Per i detenuti in alta sicurezza o al 41 bis, "il magistrato di sorveglianza o il tribunale di sorveglianza che ha adottato il provvedimento, acquisito il parere del Procuratore distrettuale antimafia del luogo in cui è stato commesso il reato e del Procuratore nazionale antimafia e antiterrorismo per i condannati ed internati già sottoposti al regime del 41-bis, valuta la permanenza dei motivi legati all’emergenza sanitaria entro il termine di quindici giorni dall’adozione del provvedimento e, successivamente, con cadenza mensile".
La valutazione "è effettuata immediatamente, anche prima della decorrenza dei termini sopra indicati, nel caso in cui il Dipartimento dell’amministrazione penitenziaria comunica la disponibilità di strutture penitenziarie o di reparti di medicina protetta adeguati alle condizioni di salute del detenuto o dell’internato ammesso alla detenzione domiciliare o ad usufruire del differimento della pena". In caso di provvedimento con cui l'autorità giudiziaria revoca la detenzione domiciliare o il differimento della pena, questo sarà immediatamente esecutivo.
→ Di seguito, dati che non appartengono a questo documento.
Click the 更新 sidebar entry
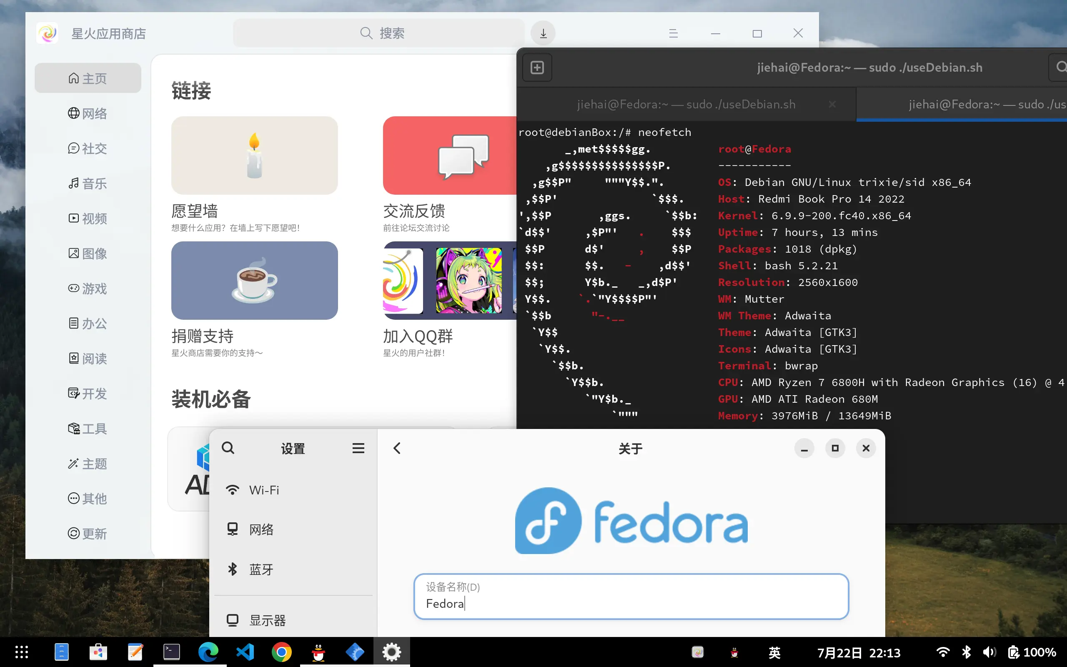pyautogui.click(x=88, y=534)
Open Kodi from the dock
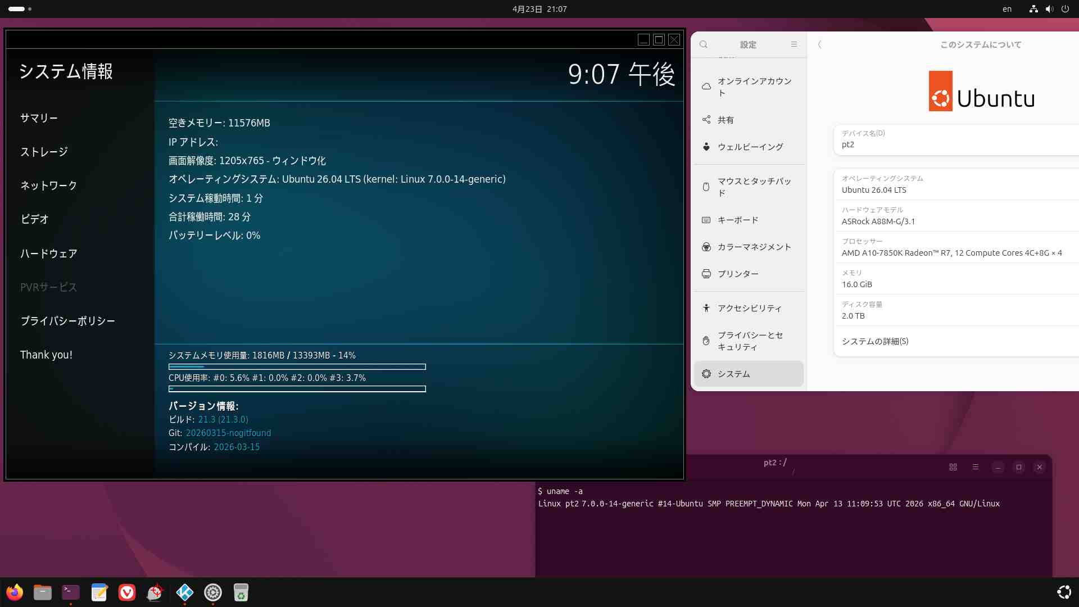 (x=184, y=592)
Ai detenuti, anche nelle carceri minorili, sono consentiti colloqui 'in presenza', e non solo da remoto, come stabilito dalle norme per contenere il contagio da coronavirus con familiari, per un numero massimo di volte stabilito dal direttore dell'istituto e comunque almeno una volta al mese, fermo restando i colloqui telefonici e le videochiamate, in base alle "dotazioni di apparecchiature e collegamenti" di cui dispongono.
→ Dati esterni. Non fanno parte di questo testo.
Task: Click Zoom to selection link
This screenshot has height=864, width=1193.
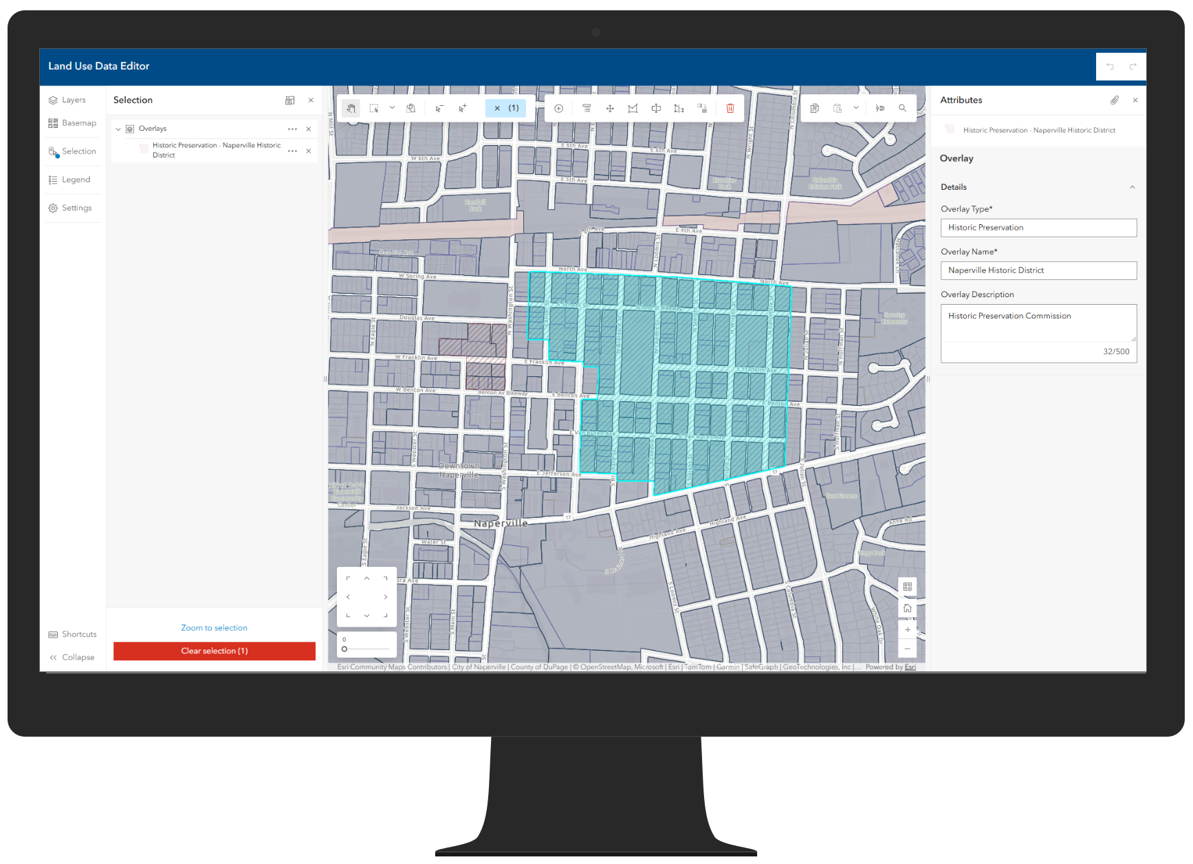Action: 214,627
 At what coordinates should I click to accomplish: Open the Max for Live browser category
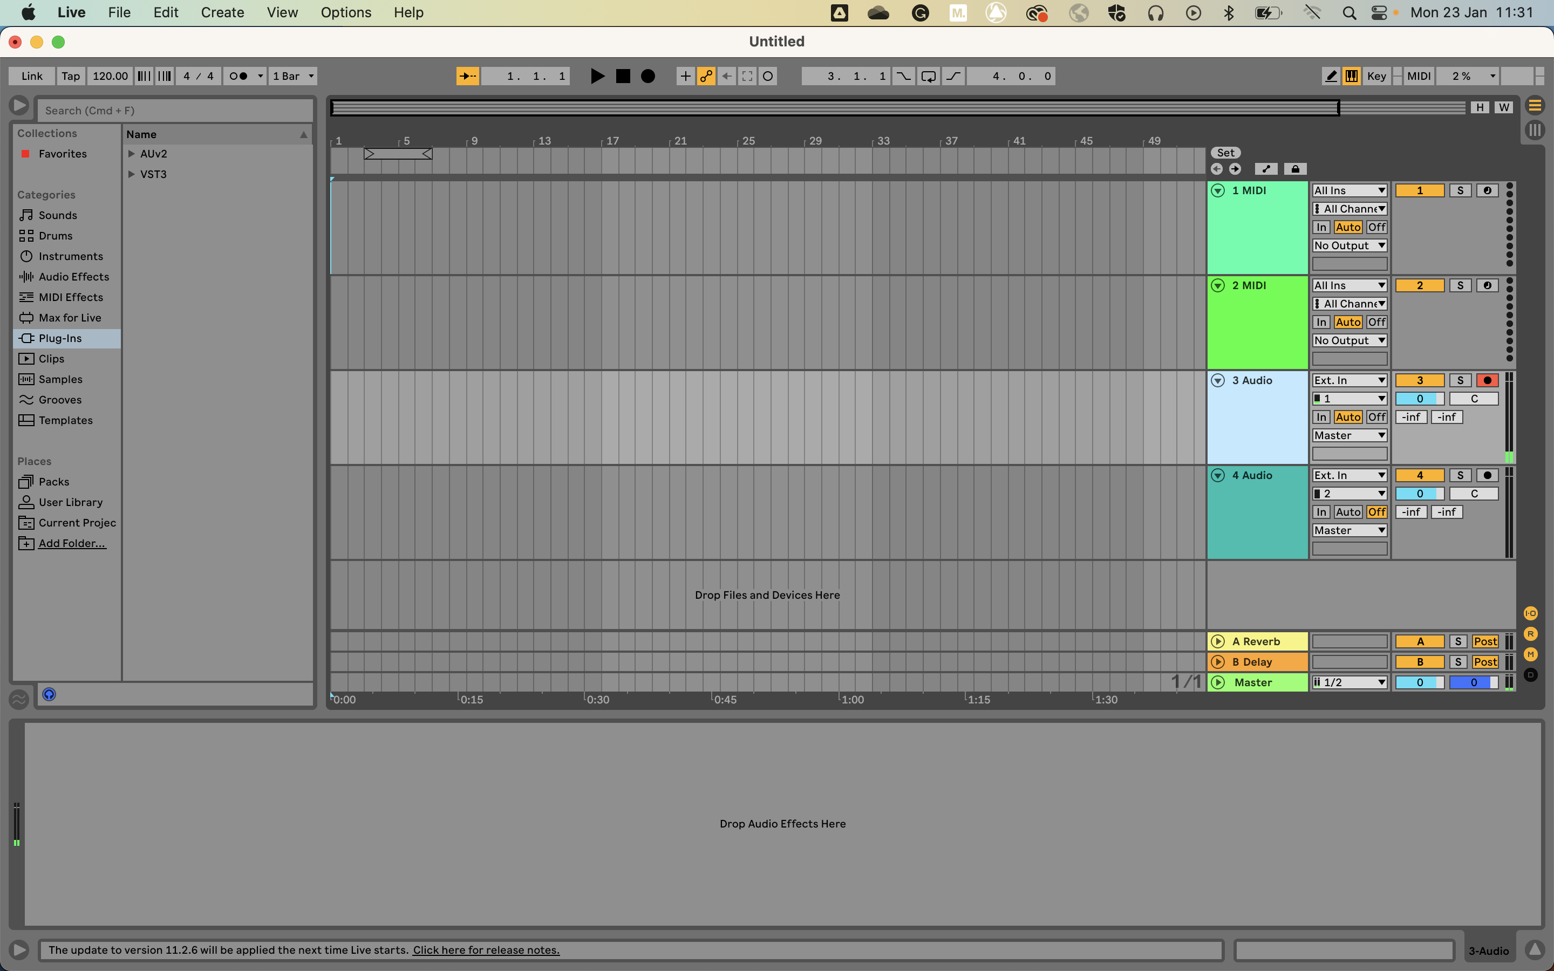click(x=69, y=317)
"Il direttore dell’istituto penitenziario e dell’istituto penale per minorenni, sentiti, rispettivamente, il provveditore regionale dell’amministrazione penitenziaria e il dirigente del centro per la giustizia minorile, nonché l’autorità sanitaria regionale in persona del Presidente della Giunta della Regione stabilisce, nei limiti di legge, il numero massimo di colloqui da svolgere con modalità in presenza - si legge nel decreto - fermo il diritto dei condannati, internati e imputati ad almeno un colloquio al mese in presenza di almeno un congiunto o altra persona".